**Text block**:

BEGIN

Plato believed—or, at least, has his Socrates hypothesize—that long before our bodies ever existed, our souls existed and inhabited heaven, whereat they became directly acquainted with the Forms themselves. Real knowledge, in the Platonic sense, is knowledge of the Forms; such knowledge cannot be gained through sensory experience alone, however, because Forms are not to be found within the sensible world. Our true knowledge of the Forms must thus arise from the faint memory of an initial heavenly acquaintance therewith; and so what we seem to have learned, we have in fact recollected instead.

=== Perfection ===
No one has ever seen a perfect circle, nor a perfectly straight line, yet everyone knows what a circle and a straight line are. Plato uses the tool-maker's blueprint as evidence that Forms are real:... when a man has discovered the instrument which is naturally adapted to each work, he must express this natural form, and not others which he fancies, in the material ...

Perceived circles or lines are not exactly circular or straight, and true circles and lines could never be detected since by definition they are sets of infinitely small points. But if the perfect ones were not real, how could they direct the manufacturer?

=== Universals ===
A given quality (e.g., sphericity) often appears to be possessed alike by multiple distinct entities at once (e.g., ball-bearings as well as tennis balls); the question as to what exactly (if anything) is shared therebetween, and how it is that one thing in general could yet be many things in particular, is known as the problem of universals. Plato is usually taken to be the originator of the conundrum, and he advanced the theory of Forms as providing a solution: when the same general quality can be predicated of many particular objects, it is because the particulars partake of the same Form; e.g., a beautiful flower, a beautiful face, and a beautiful building—though beautiful in entirely different ways—all participate in the Form of the Beautiful; it is this that enables us to speak of their common beauty, and "beauty" in general (rather than being able only to speak, separately, of particular beautiful things).

Thus, the Form—though itself a distinct singular entity—causes, (Note: In some unspecified way; Plato gives various metaphors for the mechanism, such as that of a paradigm vs. a copy thereof, or the "stamping" of an image into a medium.) or explains, the plurality of its sensible instances in particular objects, and there is no need to suppose that one and the same thing be both one and many simultaneously. As Socrates states, in the dialogue Parmenides: "Nor, again, if a person were to show that all is one by partaking of one, and at the same time many by partaking of many, would that be very astonishing. But if he were to show me that the absolute one was many, or the absolute many one, I should be truly amazed."

== Criticisms of Platonic Forms ==
=== Self-criticism ===

==== Participation ====
An immediate difficulty, and perhaps one of the most fundamental, arises when one attempts to conceptualize just how exactly it is that an object "participates" in a form (or Form). The young Socrates explains his solution to the problem via a metaphor:
Nay, but the idea may be like the day which is one and the same in many places at once, and yet continuous with itself; in this way each idea may be one and the same in all at the same time.

END

Stored data entries
BEGIN

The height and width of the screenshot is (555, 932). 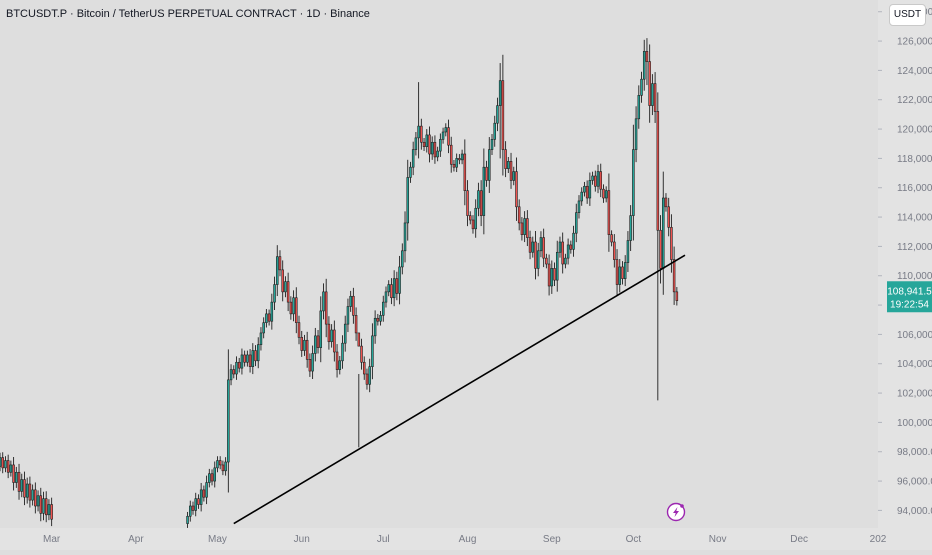 What do you see at coordinates (908, 15) in the screenshot?
I see `currency-button: USDT` at bounding box center [908, 15].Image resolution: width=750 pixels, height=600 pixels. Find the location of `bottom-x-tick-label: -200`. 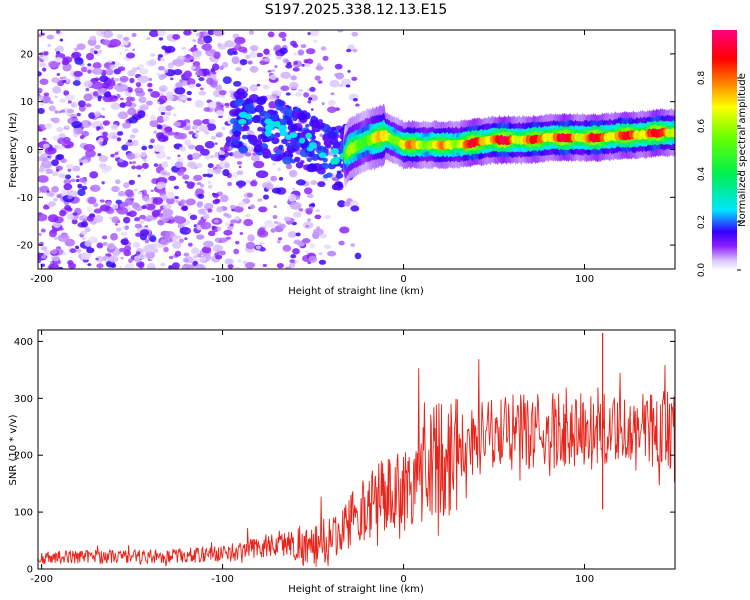

bottom-x-tick-label: -200 is located at coordinates (42, 580).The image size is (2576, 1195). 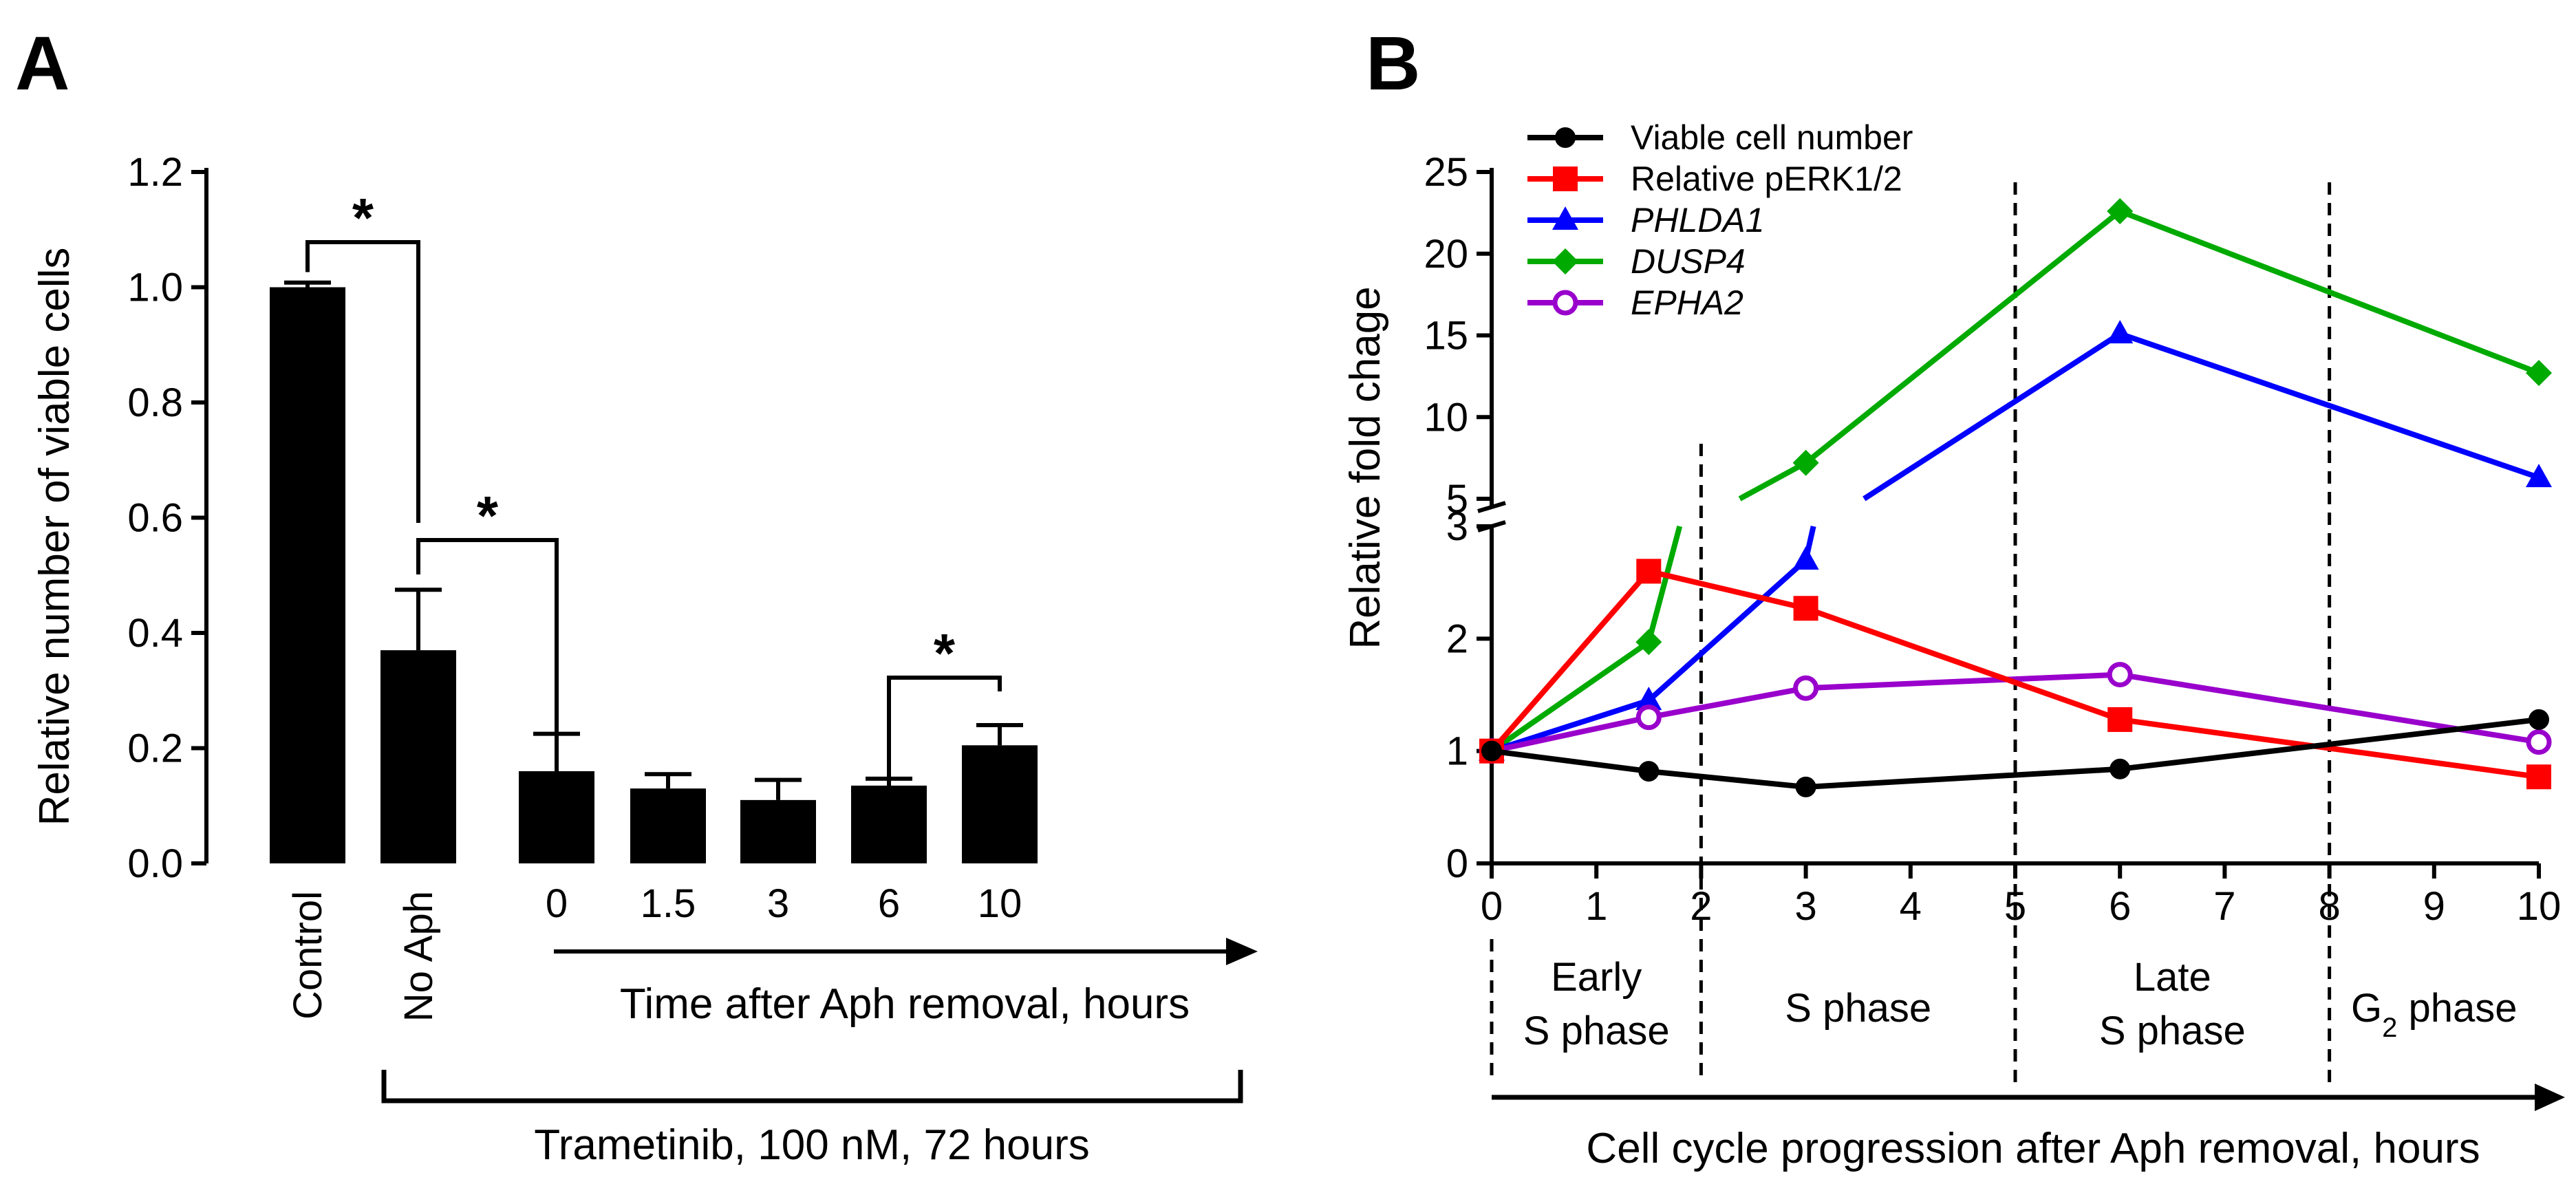 I want to click on y-tick-label: 25, so click(x=1446, y=172). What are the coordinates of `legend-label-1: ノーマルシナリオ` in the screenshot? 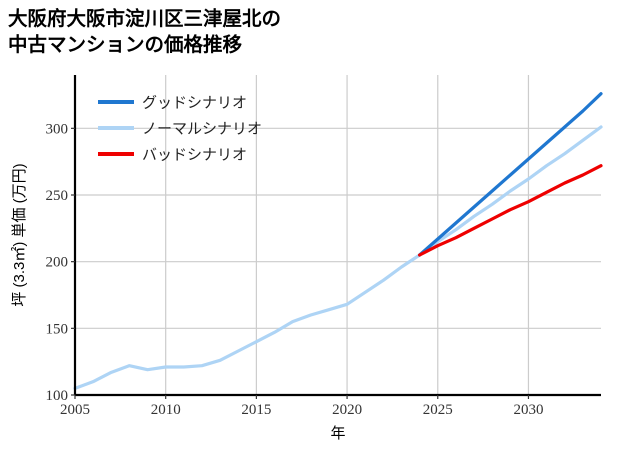 It's located at (202, 130).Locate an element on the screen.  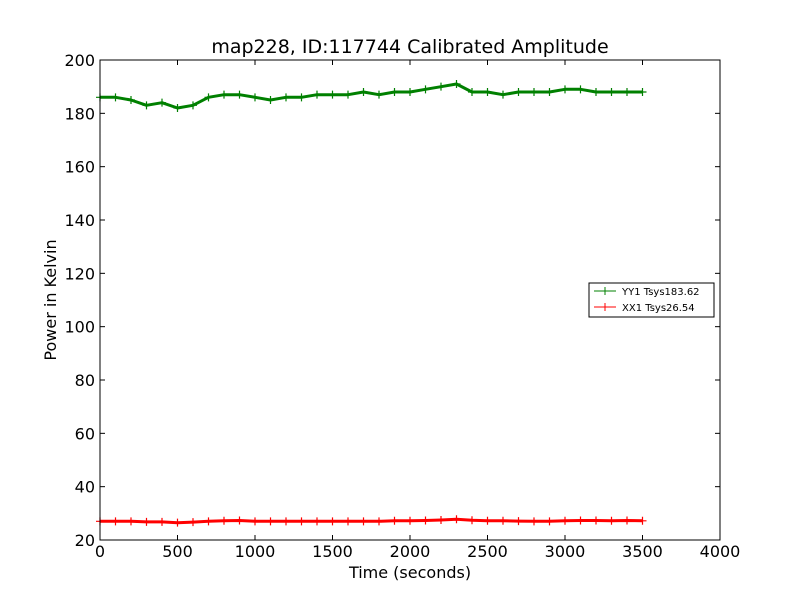
x-tick-label: 3000 is located at coordinates (566, 552).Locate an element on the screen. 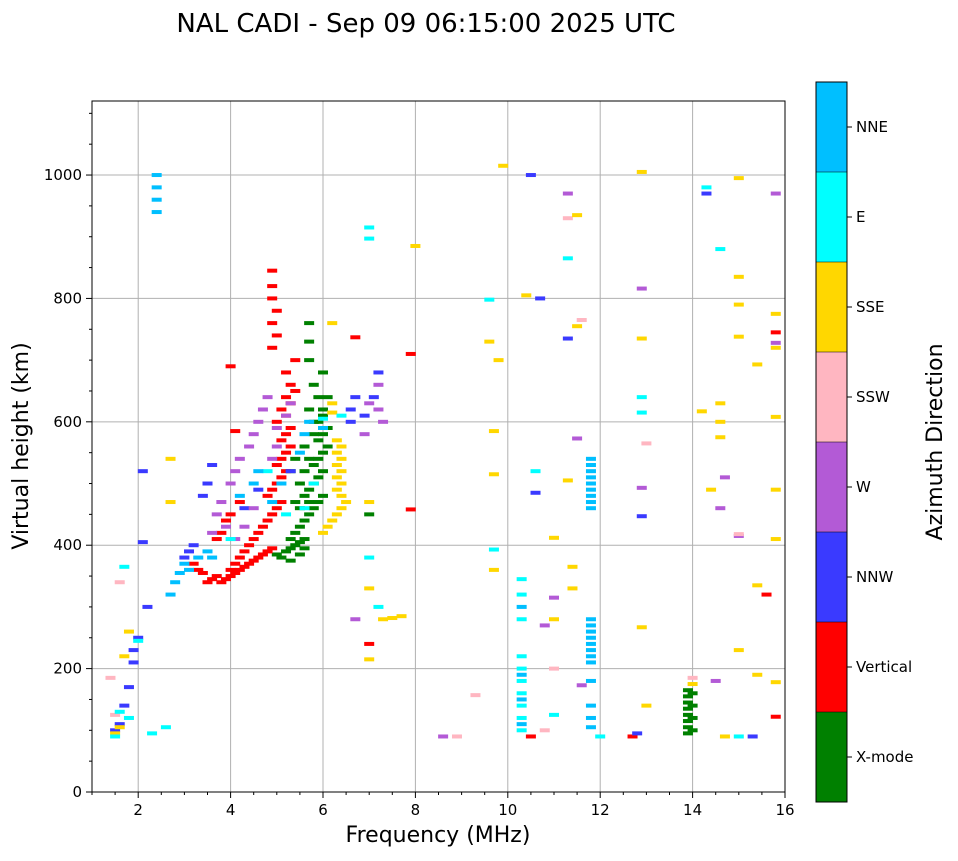  y-tick-label: 400 is located at coordinates (68, 545).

END

**Exercise requirements**:
**a)** Copy out everything in the text on Plato's theory of Forms from "Plato believed—or, at" down to "fact recollected instead.".
**b)** Translate into French this sentence from the text on Plato's theory of Forms: "No one has ever seen a perfect circle, nor a perfectly straight line, yet everyone knows what a circle and a straight line are."

**Exercise answers**:
**a)**
Plato believed—or, at least, has his Socrates hypothesize—that long before our bodies ever existed, our souls existed and inhabited heaven, whereat they became directly acquainted with the Forms themselves. Real knowledge, in the Platonic sense, is knowledge of the Forms; such knowledge cannot be gained through sensory experience alone, however, because Forms are not to be found within the sensible world. Our true knowledge of the Forms must thus arise from the faint memory of an initial heavenly acquaintance therewith; and so what we seem to have learned, we have in fact recollected instead.

**b)** Personne n'a jamais vu un cercle parfait, ni une ligne parfaitement droite, et pourtant tout le monde sait ce que sont un cercle et une ligne droite.